Sydney aims for climate change blackout

Monday, 26 March 2007
Agençe France-Presse
Sydney aims for climate change blackout

One thousand businesses have signed up in the biggest climate change awareness blackout ever attempted

Credit: WWF/Sydney Morning Herald

SYDNEY: Australia's largest city will be plunged into darkness for an hour on Saturday in a world first blackout to raise awareness of global warming.

The lights will go out in landmark headquarters buildings in Sydney's central business district, on the iconic Harbour Bridge and Opera House, and in tens of thousands of suburban homes.

If the switch-off is successful then it could be copied by major cities around the world in a symbolic drive to reduce the greenhouse gas emissions blamed for climate change, according to international conservation group WWF.

"Earth Hour", which begins at 7:30pm Sydney time (9:30am GMT) on March 31, has been planned for 10 months by WWF in partnership with the city authorities, businesses and a major newspaper group.

"We've been astounded at the level of support we've got," said Andy Ridley of WWF Australia in Sydney.

A thousand businesses have signed up, including many of the top blue-chip companies on the Australian stock market - and even McDonald's is going to turn off its "Golden Arches" signs, he said.

"The first commitment is lights off for an hour, and then as we go forward we're looking to try and set ourselves a target of reducing emissions by five per cent over the next year."

Research has linked global temperature increases to the greenhouse effect, in which gases emitted by burning fossil fuels trap heat in the atmosphere (see Global warming is our fault, Cosmos Online).

Last month Paris conducted a similar campaign, dimming lights for five minutes in the French capital and turning off the lights of the Eiffel Tower.

Twenty-seven thousand Sydney households have also registered their support online - but many times that number are expected to participate in the blackout. The only lights deliberately left on will be those connected with public safety, such as streetlights.

Top restaurants have signed up and will serve diners by candlelight, with some offering meals using local produce rather than ingredients flown or shipped in from abroad. "We're not asking people to go and live in a cave and eat cold beans; that can't be the way we approach the problem of global warming," Ridley said, dismissing some early criticism that business would suffer.
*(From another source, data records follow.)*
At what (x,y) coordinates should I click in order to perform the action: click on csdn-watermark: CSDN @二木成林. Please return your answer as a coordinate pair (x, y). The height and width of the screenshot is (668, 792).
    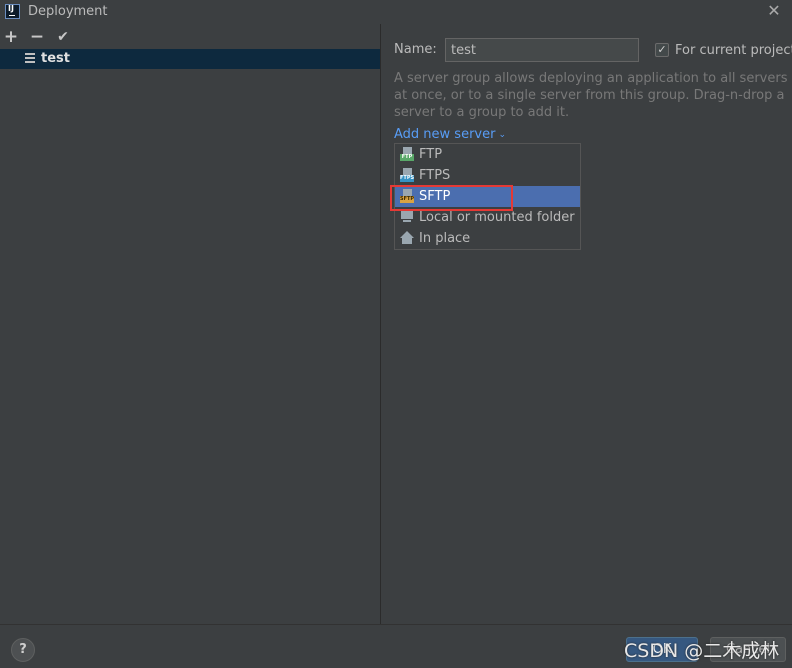
    Looking at the image, I should click on (702, 651).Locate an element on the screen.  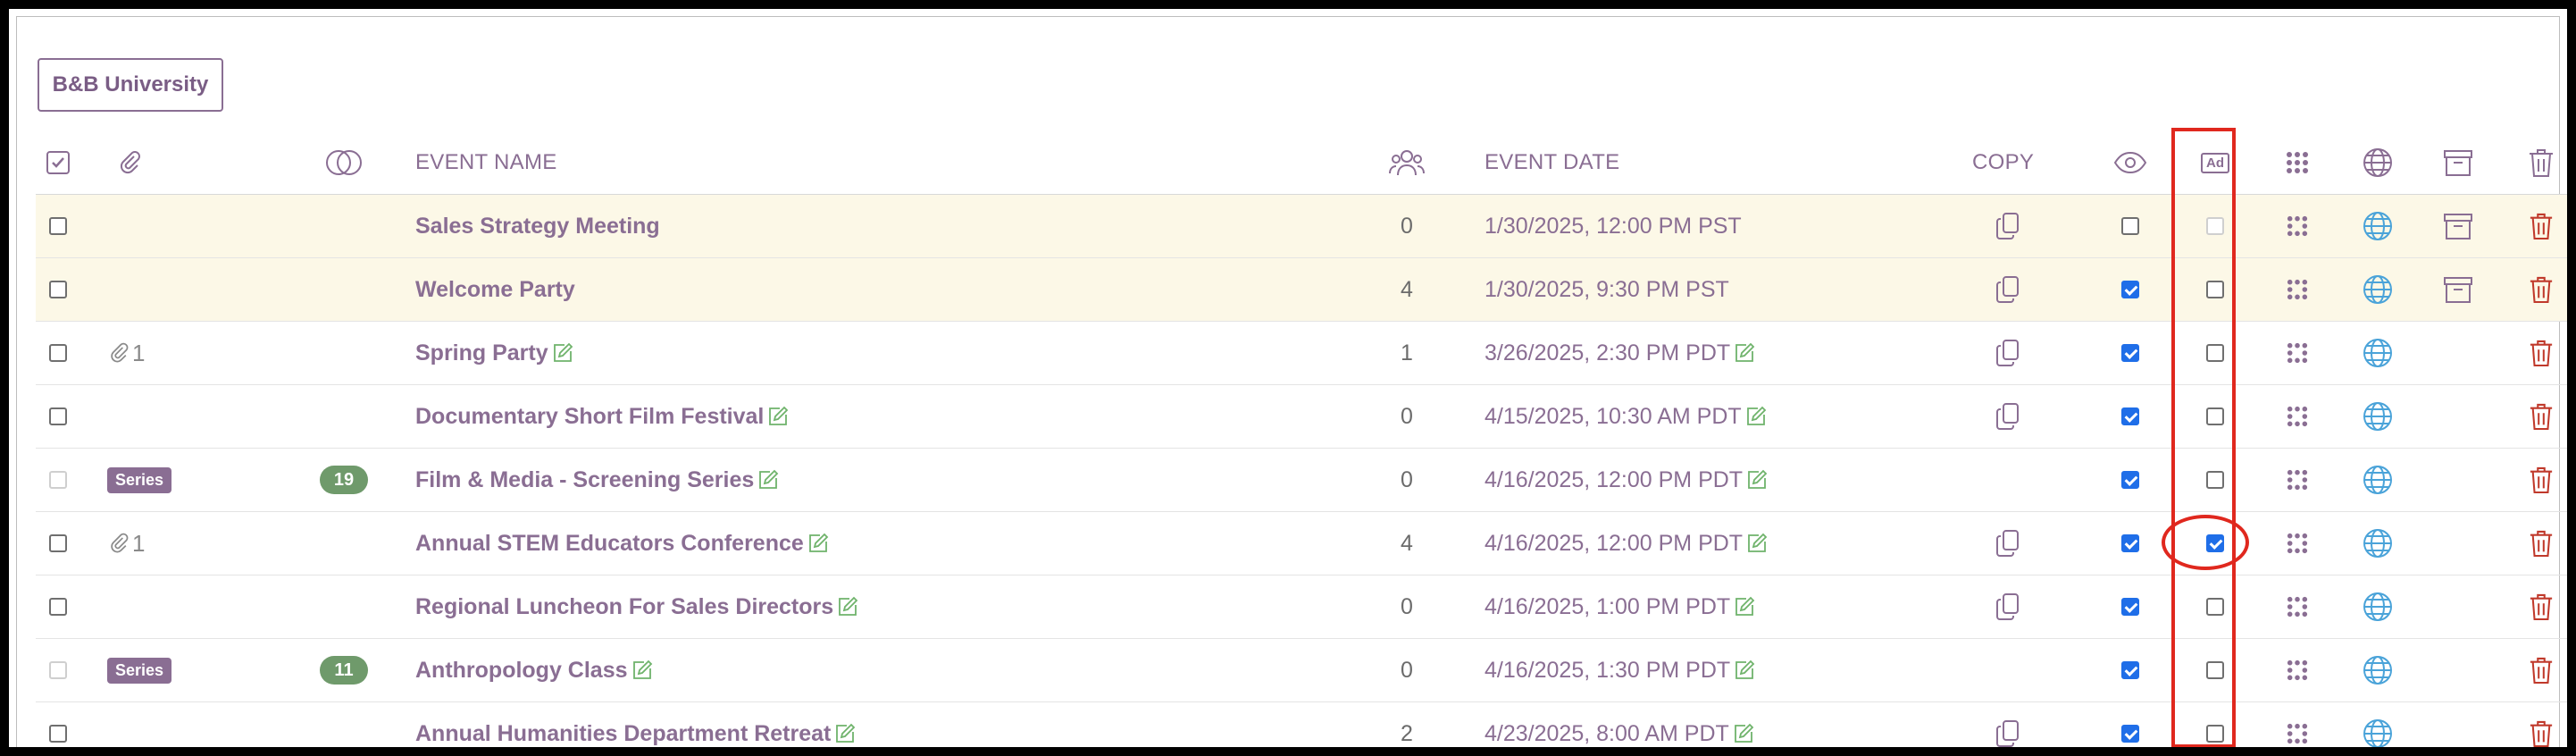
event-name-link: Annual Humanities Department Retreat is located at coordinates (817, 724).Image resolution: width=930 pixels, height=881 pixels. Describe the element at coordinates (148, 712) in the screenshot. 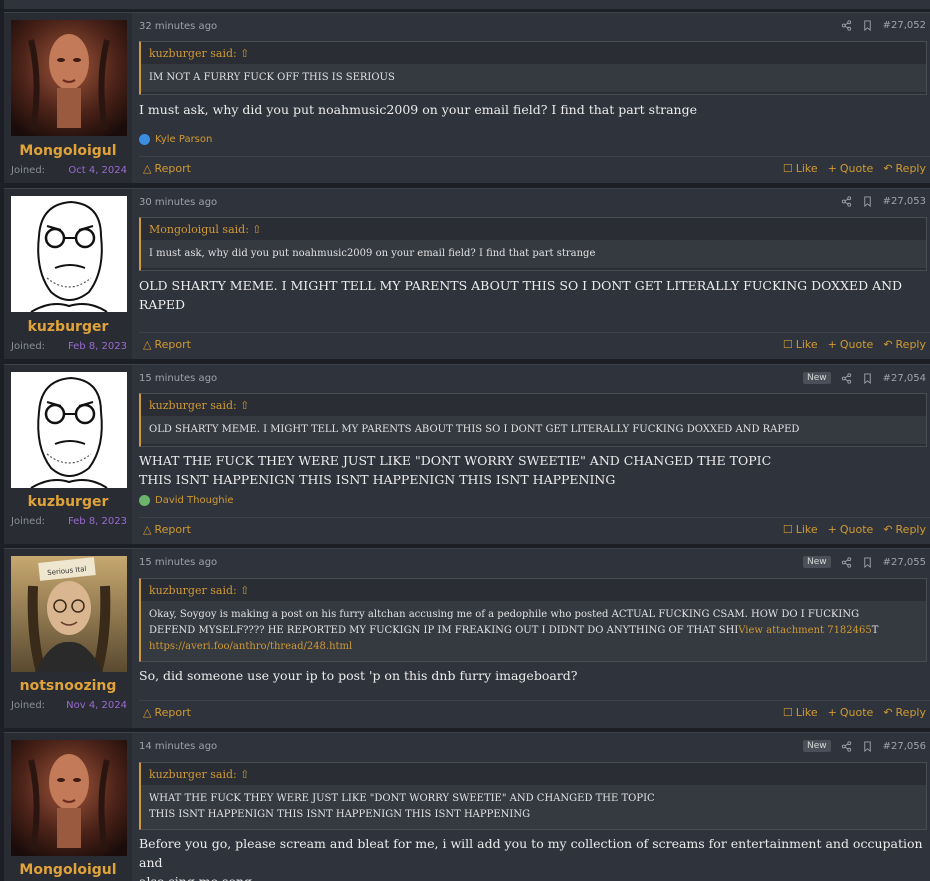

I see `bell-icon: △` at that location.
"The idea of this is there are simple things that are putting emissions up into the air and we can do simple things to start cutting back on them, but that doesn't mean you close your restaurant."
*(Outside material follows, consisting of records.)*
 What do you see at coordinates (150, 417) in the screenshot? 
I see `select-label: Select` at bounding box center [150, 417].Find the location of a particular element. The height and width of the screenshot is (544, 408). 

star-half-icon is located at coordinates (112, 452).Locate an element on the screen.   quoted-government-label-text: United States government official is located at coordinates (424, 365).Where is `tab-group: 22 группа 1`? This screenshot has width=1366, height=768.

Ridley said that if successful, the Sydney blackout would be a world first. "I think people have tried it before, but nobody has successfully done it and I don't think anyone has tried it on the scale we are trying. "If it's as successful as we hope, we hope to take it around the world and do this in every major city we can get to join us."

Australia, already the driest inhabited continent on earth, is expected to be particularly hard hit by global warming (see Australia's drought may stay for keeps, Cosmos Online).

Read more about Earth Hour at http://earthhour.smh.com.au/.

Readers' comments

foolish symbolism? or?

seems to me that this is nonsense just 55 minutes more so than Paris dimming lights for 5 minutes

unless the follow-through is very significant real programs to conserve energy of all sorts and to substitute non-polluting sources like wind, wave, solar... this effort will be nothing more than a feel-good sham

All states should join in - more benefits than just environment

I suggest that the other states join in as well. Although in WA we couldn't do it at 7:30pm AEST (5:30pm here and not dark yet), it would surely help if a large majority of households turned off all their lights for 1 hour at 7:30pm local time. Apart from helping the environment, it might just do great things for our family relations. Think about it - 7:30 to 8:30pm - not watching telly but actually talking to each other or playing a board game by candlelight - how wonderful it would be if we were all encouraged to do this on a regular basis. Everyone wins.